Monday, July 02, 2007

Clinton-Obama: Sound Bites and Bucks

Barack Obama won the fund-raising contest for the past quarter, but Hillary Clinton “won” the Democratic debate Thursday night and holds a big lead in the polls.

In the coming months, we may be seeing a contest of “new politics” that isn’t quite what analysts have been predicting. Their demographic newness is obvious--first woman President, first of color--but Clinton and Obama bring deeper divides than their half-a-generation age difference to the Party and national table.

Sen. Clinton has been winning debates the old-fashioned way with carefully prepared images and sound bites: “The American village has failed our children” and “If HIV/AIDS were the leading cause of death of white women between the ages of 25 and 34, there would be an outraged outcry in this country.” Cheers and applause.

Obama has been criticized for lagging in the sound-bite battle, but that may be a matter of choice. He seems more intent on creating a framework for his candidacy than scoring points and is sometimes telling voters what they may not be eager to hear.

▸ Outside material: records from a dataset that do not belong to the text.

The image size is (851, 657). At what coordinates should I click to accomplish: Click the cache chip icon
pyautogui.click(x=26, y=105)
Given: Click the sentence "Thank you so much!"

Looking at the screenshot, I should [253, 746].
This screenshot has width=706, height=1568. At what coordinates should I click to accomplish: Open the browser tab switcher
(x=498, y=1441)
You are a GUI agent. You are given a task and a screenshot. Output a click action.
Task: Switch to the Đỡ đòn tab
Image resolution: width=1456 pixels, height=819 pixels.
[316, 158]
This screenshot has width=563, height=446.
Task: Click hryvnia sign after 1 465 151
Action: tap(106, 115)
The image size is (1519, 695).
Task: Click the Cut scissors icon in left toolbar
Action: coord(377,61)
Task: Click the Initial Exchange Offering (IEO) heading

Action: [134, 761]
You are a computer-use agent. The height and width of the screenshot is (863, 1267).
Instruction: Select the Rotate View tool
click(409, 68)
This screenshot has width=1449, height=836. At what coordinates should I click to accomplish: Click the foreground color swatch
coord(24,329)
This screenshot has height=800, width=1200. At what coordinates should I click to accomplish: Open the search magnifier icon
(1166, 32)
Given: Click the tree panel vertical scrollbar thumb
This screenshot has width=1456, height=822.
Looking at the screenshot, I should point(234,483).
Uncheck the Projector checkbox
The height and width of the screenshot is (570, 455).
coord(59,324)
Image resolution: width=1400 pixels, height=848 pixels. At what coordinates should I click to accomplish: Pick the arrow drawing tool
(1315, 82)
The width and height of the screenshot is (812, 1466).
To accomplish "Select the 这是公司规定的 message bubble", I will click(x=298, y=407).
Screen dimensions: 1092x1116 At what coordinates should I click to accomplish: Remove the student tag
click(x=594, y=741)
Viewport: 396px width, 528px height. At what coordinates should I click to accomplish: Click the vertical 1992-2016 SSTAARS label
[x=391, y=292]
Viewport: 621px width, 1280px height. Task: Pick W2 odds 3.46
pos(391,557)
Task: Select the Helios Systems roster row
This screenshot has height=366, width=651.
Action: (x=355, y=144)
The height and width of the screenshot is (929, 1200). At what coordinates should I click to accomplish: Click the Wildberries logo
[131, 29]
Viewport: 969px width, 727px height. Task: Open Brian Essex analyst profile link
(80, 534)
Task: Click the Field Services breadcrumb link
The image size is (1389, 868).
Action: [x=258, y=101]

Thursday night he noted that “it is absolutely critical for us to recognize that there are going to be responsibilities on the part of African-Americans and other groups to take personal responsibility to rise up out of the problems that we face.”

On AIDS, he said “one of the things we’ve got to overcome is a stigma that still exists in our communities. We don’t talk about this. We don’t talk about it in the schools. Sometimes we don’t talk about it in the churches. It has been an aspect of sometimes homophobia that we don’t address this issue as clearly as it needs to be.

“(A)ll the issues we talk about--the problems of poverty, lack of health care, lack of educational opportunity--are all interconnected. And to some degree, the African-American community is weakened. It has a disease to its immune system. When we are impoverished, when people don’t have jobs, they are more likely to be afflicted not just with AIDS but with substance abuse problems, with guns in the streets. And so it is important for us to look at the whole body here...”

That kind of talk will not draw applause from African-American audiences any more than some of Obama’s analyses of problems like health care are getting from others.

But for the longer haul, cheers may be beside the point. At the moment, supporters are voting with their money--258,000 of them in the past quarter giving $32.5 million. Unlike Clinton, Obama has a long way to go in getting Americans to know him. So far, many of them like what they see and hear.